Saturday, November 12, 2011

Enterprise solution for Logging

This blog and its companion blog are about building example solutions for a distributed architecture. The whole idea behind a distributed architecture is to loosely couple expert systems together using a messaging infrastructure. As examples for expert systems we use Notifications and Logging because almost all projects include them, and as such they are great candidates for being transformed into expert systems. This blog focuses on Logging.
Almost all development projects include a log solution. Projects typically choose log4j or log4net or a custom solution. For large companies these log solutions can cause problems. The benefits to logging is that they contain information about the running of an application, the work it has done and the problems it has encountered along the way. This information is valuable to the development teams to learn how the application behaved and what needs to be done to improvement it. This great benefit can potentially become a liability. In the wrong hands this information can be used to discover the applications vulnerabilities. Log systems also typically generate volumes of content. In an enterprise with a great many applications under management, this volume of information can be excessive and very expensive to store, organize and generally manage. Just making sure that developers configure their application according to the corporations standards requires many meetings and a lot of coordination. Disk capacity for Logs has to be ensured to avoid failure. Ultimately the typical log solution tightly couples the system to a component that is not mission critical.
In conclusion, logging needs to be a managed process, that is standardized, secured and monitored and decoupled from the primary application, leaving it do what it needs to do without having to worry about something that is not central to its task. This way each environment can be set up according to the needs of that environment. A development environment will save all log events, successive environments will log less until the product reaches production at which point only the most important messages are logged. Having a centralized logging system ensures that all environments behave in the same way, there's no need for coordination, app developers are given components to integrate with and are not allowed to write to disk. An expert system is required. As this is series on distributed expert systems, let's look at a solution that uses an advanced messaging systems at it's core. As you can see from the image, the solution will end up including a notification system, but that will be described in another blog.

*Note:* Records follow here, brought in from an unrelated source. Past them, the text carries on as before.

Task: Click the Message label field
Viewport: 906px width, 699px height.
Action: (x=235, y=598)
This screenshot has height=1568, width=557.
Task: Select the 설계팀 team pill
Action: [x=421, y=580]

Applying the pattern to Logging

We've discussed advanced messaging before, as well as the ever so reliable product RabbitMQ that is based on the distributed telecom language Erlang. The message bus solution can be clustered and therefore scales well, it is very fast and reliable. It is also available as a cloud solution from VMWare. The advantage of using a message bus between an application and an expert system is that it completely decouples the two, there's one universal solution to logging, one standard that is set by the corporation and can include any number of components to ensure that the content is secured and far away from 'prying eyes'.
Putting such a system together is very easy. All it requires is a very simple Facade that simply hands off the logging functionality to the message bus to be picked up by the 'Expert' logging system. That expert system, at the very least is as complicated as the original solution (that was implemented umpteen times across all applications), but now that this is centralized we can focus a little more attention to making sure the content is secured - both in terms of content, as well as access.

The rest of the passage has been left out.